La bellezza, a tratti sconvolgente, del Napoli ammirato questo pomeriggio contro l’Atalanta, travolta per 4-1 con le reti azzurre arrivate tutte già nel primo tempo ha molte spiegazioni.

La più importante di tutte è quella che forse dà meno nell’occhio:

si tratta dell’innesto in squadra di Tiémoué Bakayoko, francese di origine ivoriane, che ha consentito a Gattuso di completare l’asse portante della sua nuova squadra fondata tutta su giocatori africani:

  • Koulibaly
  • Bakayoko
  • Osimhen

Parafrasando il grande Pino Daniele, si può tranquillamente dire che si tratta di un Napoli… Nero a metà.

La presenza in campo di Bakayoko, fortissimamente voluto da Gattuso che lo aveva già allenato ai tempi del Milan, consente con le sue caratteristiche di poter schierare “a cuor leggero” quanti più giocatori possibili d’attacco andando a sfruttare al massimo le potenzialità offensive della squadra.

Il nuovo 4-2-3-1 del Napoli permette infatti di avere in campo in contemporanea Osimhen, Metens, Lozano, Insigne (oggi sostituito alla grande da Politano) nonché esalta il secondo centrocampista di ruolo (oggi Fabian… ma in rosa ci sono anche Zielinski e Elmas) nel giocare senza particolari obblighi di copertura.

La squadra, in questo modo, appare solidissima ma anche piena di qualità… per cui se a queste caratteristiche riuscirà ad abbinare in stagione anche la cattiveria e la concentrazione che Gattuso chiede fin da quando si è insediato, allora il Napoli potrà davvero dire la sua in campionato… certamente in ottica Champions League ma fors’anche in ottica scudetto.

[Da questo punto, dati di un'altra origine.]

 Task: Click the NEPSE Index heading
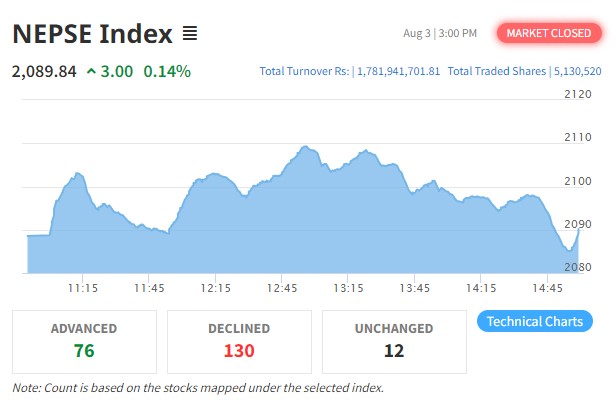point(92,33)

Grinta e cattiveria che quest’oggi sono state presentissime sia come conseguenza del lavoro svolto nei 14 giorni di isolamento nella “bolla” di Castel Volturno (un percorso che può essere stato persino più efficace del ritiro estivo di Castel di Sangro) sia per il senso di rivalsa verso la sentenza arrivata in settimana rispetto al 3-0 a tavolino inflitto per la partita non disputata contro la Juventus.

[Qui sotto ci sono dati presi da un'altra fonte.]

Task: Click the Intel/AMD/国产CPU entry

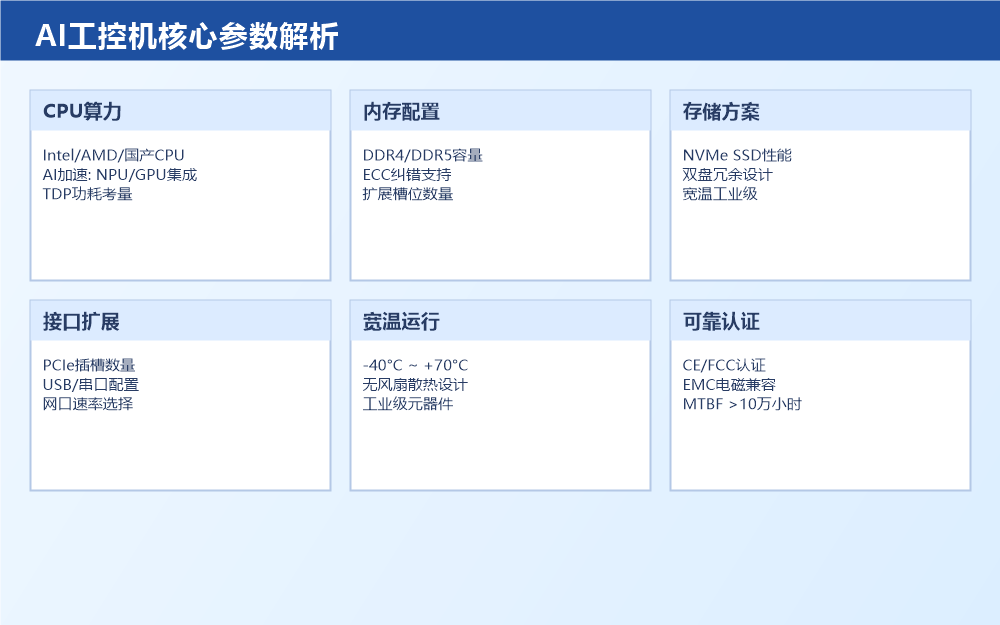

Senso di rivalsa presente non solo perché la squadra ha ritenuto la sentenza di primo grado una profonda ingiustizia quanto – potete starne certi – perché il Napoli tutto, dal mister fino all’ultima delle riserve, lo scorso 3 ottobre era convintissimo che visto lo stato delle attuali condizioni di entrambe le squadre… avrebbe potuto (e voluto) giocare una grandissima partita anche allo Juventus Stadium… a differenza di quanto magari sarebbe capitato (o meglio… potrà capitare) nel giorno dell’eventuale rinvio.